An Adelaide-based aviation company has bought two former US military Black Hawk helicopters to bolster Australia's aerial firefighting resources.

Aerotech says the choppers will be a "game-changer" in efforts to combat bushfires across the country in the coming summer.

"Black Hawk helicopters are fast, reliable, can be deployed quickly and drop more than 4000 litres of water per load to contain fires quickly," Managing Director Sam Mr McCabe said.

"Our helicopters will remain in Australia all year round.

"This responds to a key finding of the recent Bushfires Royal Commission that state and federal governments should develop an Australian sovereign aerial fleet.

"It also overcomes the issue of relying on northern-hemisphere based helicopters, which is becoming more problematic as the length of the bushfire season is getting longer in both hemispheres."

Aerotech already provides the majority of South Australia's aerial firefighting efforts and will seek operational contracts across Australia to provide additional capacity in support of existing firefighting aircraft.

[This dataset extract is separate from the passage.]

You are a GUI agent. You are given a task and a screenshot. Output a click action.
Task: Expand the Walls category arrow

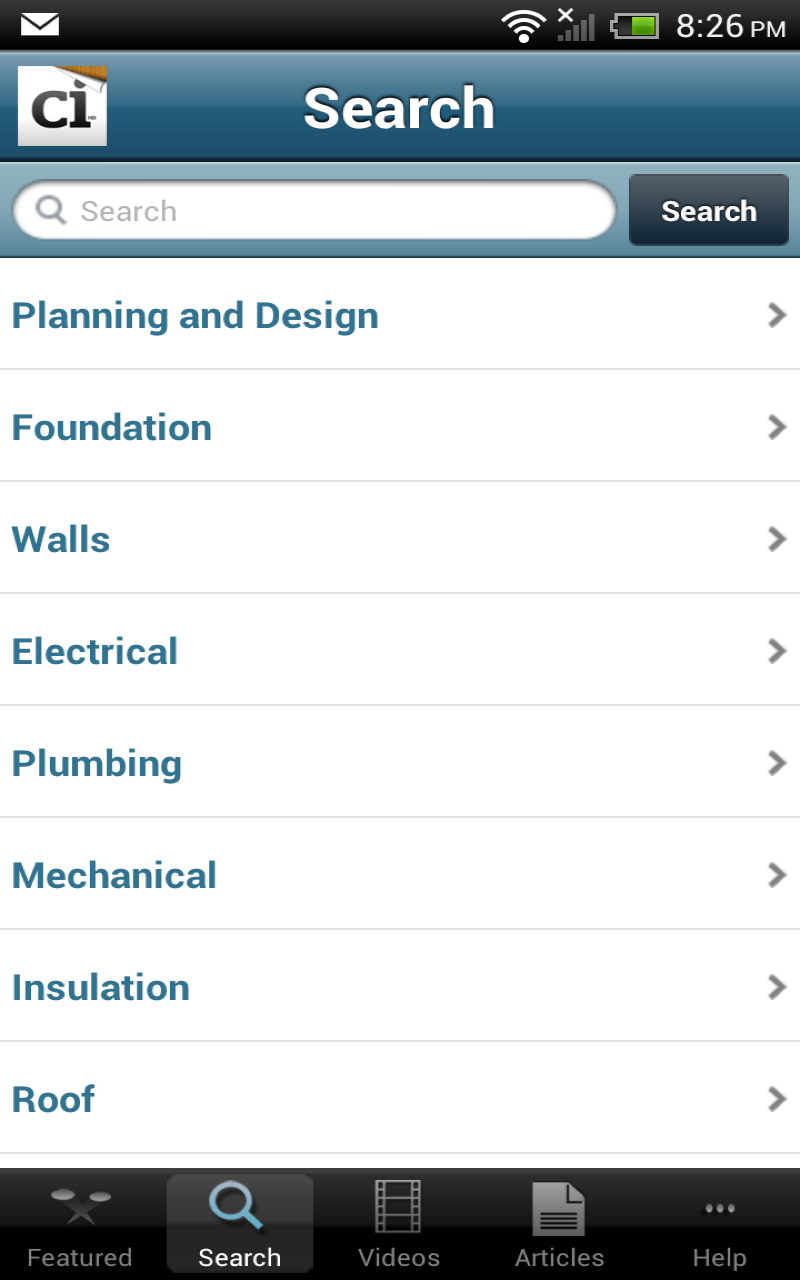click(776, 539)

The company plans to employ SA pilots, engineers, ground crews and support staff.

"Aerotech is committed to investing in the world's most capable and effective aerial firefighting fleet, and supporting government aerial firefighting strategies," Mr McCabe said.

"We're focused on keeping fires small by deploying aircraft quickly and dropping large amounts of water in the shortest possible time, thereby providing volunteers on the ground with more time to contain and extinguish fires."

BLACK HAWK SPECIFICATIONS:

* Maximum flight speed: 193 knots (360km/h)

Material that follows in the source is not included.